[Supplied material]
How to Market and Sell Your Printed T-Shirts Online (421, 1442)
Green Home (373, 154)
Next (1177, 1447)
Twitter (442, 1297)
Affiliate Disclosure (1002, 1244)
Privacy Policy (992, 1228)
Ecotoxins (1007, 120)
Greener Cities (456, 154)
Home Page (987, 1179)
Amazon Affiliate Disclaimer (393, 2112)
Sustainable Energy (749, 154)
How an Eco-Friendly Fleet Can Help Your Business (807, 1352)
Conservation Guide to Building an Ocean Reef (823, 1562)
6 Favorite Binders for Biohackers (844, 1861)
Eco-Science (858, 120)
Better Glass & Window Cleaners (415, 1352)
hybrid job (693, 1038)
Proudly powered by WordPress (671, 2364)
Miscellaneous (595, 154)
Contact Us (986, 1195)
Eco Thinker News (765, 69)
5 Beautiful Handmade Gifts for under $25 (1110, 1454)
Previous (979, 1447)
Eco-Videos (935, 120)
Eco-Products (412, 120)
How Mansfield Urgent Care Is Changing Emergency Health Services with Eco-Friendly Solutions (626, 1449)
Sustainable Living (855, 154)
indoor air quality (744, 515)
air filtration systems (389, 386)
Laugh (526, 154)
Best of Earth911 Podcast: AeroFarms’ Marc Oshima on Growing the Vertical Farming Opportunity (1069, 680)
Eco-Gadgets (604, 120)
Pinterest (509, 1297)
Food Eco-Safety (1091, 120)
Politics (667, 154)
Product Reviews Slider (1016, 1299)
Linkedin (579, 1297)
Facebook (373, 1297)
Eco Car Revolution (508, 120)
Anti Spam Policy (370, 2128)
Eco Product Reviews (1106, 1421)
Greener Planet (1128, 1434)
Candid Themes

==

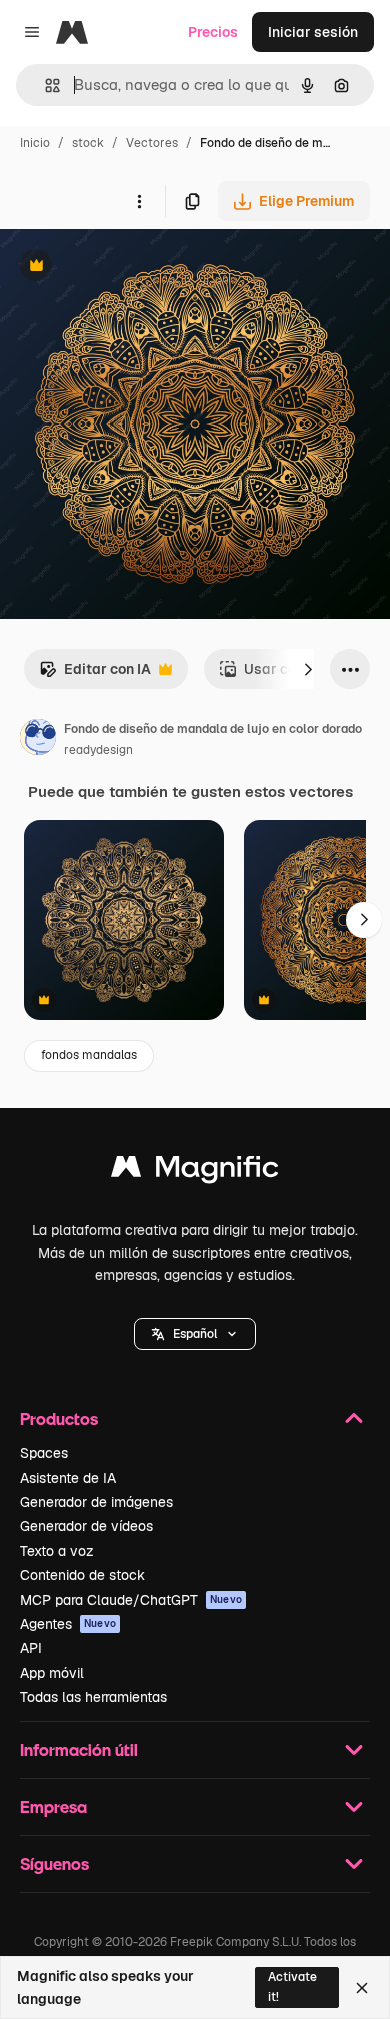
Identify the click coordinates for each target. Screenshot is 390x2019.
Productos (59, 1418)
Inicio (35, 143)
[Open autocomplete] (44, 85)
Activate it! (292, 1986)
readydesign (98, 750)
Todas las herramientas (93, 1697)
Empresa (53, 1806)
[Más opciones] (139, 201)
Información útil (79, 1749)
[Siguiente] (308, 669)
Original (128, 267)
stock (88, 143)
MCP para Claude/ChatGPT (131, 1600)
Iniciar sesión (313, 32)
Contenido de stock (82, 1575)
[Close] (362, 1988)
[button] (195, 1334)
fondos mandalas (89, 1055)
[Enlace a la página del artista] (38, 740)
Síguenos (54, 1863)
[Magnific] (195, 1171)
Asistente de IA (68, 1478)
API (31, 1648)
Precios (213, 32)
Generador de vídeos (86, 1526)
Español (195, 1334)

[Task directions] For the entries, state the number of lines that include the string "Reviews". Add no other words.

[Completed task] 2